故ジャニー喜多川氏による男色被害が注目されているが、以下は古生代生き残りの戯言である。
喜多川氏の存命中には報じられることも無かったが、喜多川氏の死去やジャニーズ事務所の影響力減少もあってであろうか被害を訴える人が#Me-Too的に続々と現れているようである。
自分にとって芸能界とは虚構・虚業の世界で、そこに棲む人々の倫理観は自分の住む世界とは懸け離れた別世界と思って冷ややかに眺めているが、LGBT法案審議中という世情もあってテレビ・新聞でも大きく取り上げられている。
歌舞音曲を生業とする人々を別世界の住人と考えるのは自分だけではなく、明治期以前にあっては「河原乞食」と総称されて商売往来や人別の枠外とされ、自分の育った戦後にあっても「銀幕のスター」と呼ばれたように、スクリーン上やレコード上のイメージが全て・常人の計り知れない世界で高倉健さんや吉永小百合さんは「ウンコもシッコもなさらない」と受け取られていた。現在ではメディアの多様化によってゴシップ記事やゴシップ映像が出回る様になり、芸能人は一気に常人のレベルに引き下ろされてしまったが、それには一般人の倫理観に支配された芸能レポータの存在が大きいと思っている。
別世界や雲上人を格差の代表と眺めるのは世界的な現象で、イギリス国王の戴冠式にも古式を廃止・簡略化した市民目線が随所に取り込まれていたとされている。日本でも、不敬罪・爵位・位階勲等・貴族院の廃止はもとより、一般社会でも修験の場として一般人の立ち入りが禁止されていた霊場・霊山の解放、男性限定の私的クラブ廃止、大相撲土俵の女人禁制見直し、・・・など枚挙にいとまがない。
しかしながら、それらによって格差が亡くなったかと云えば、経済格差は拡大し、経済格差は学歴格差まで生み出しているし、欧米では非公式の特権サロンが復活して表社会とは隔絶した場所・一団が政治を壟断していると「Qアノン」は喧伝している。そんな裏事情は置いても、世の中の全てを市民感覚に置き換えることで、別世界住人や雲上人が守り通してきた先人の遺産や有職故実までも失われてしまうのではないだろうか。
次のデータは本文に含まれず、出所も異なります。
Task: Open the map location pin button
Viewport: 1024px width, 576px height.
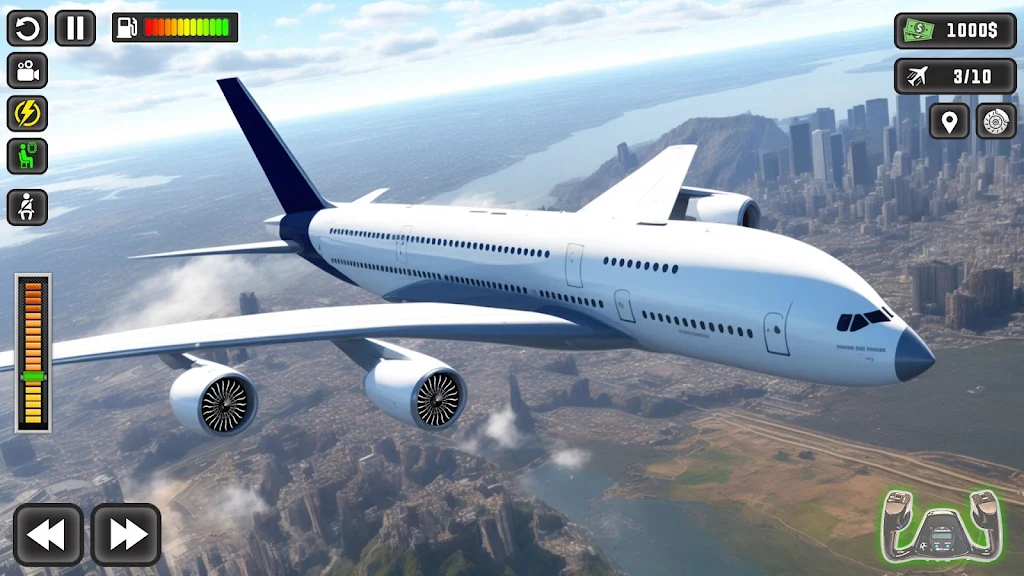Action: pos(949,121)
浅田美代子さんのキャッチフレーズは「隣のミヨちゃん」であったと記憶している。最後の別世界である芸能界でも「一般人と区別が無いこと」、「一般人のアナタも芸能界に進める」が主流となったが、昭和期に生きたジャニー氏にあってはそんな変化は認識されていなかった、或いは考えたくも無かったのではないだろうかと密かに・ささやかな同情を禁じ得ない。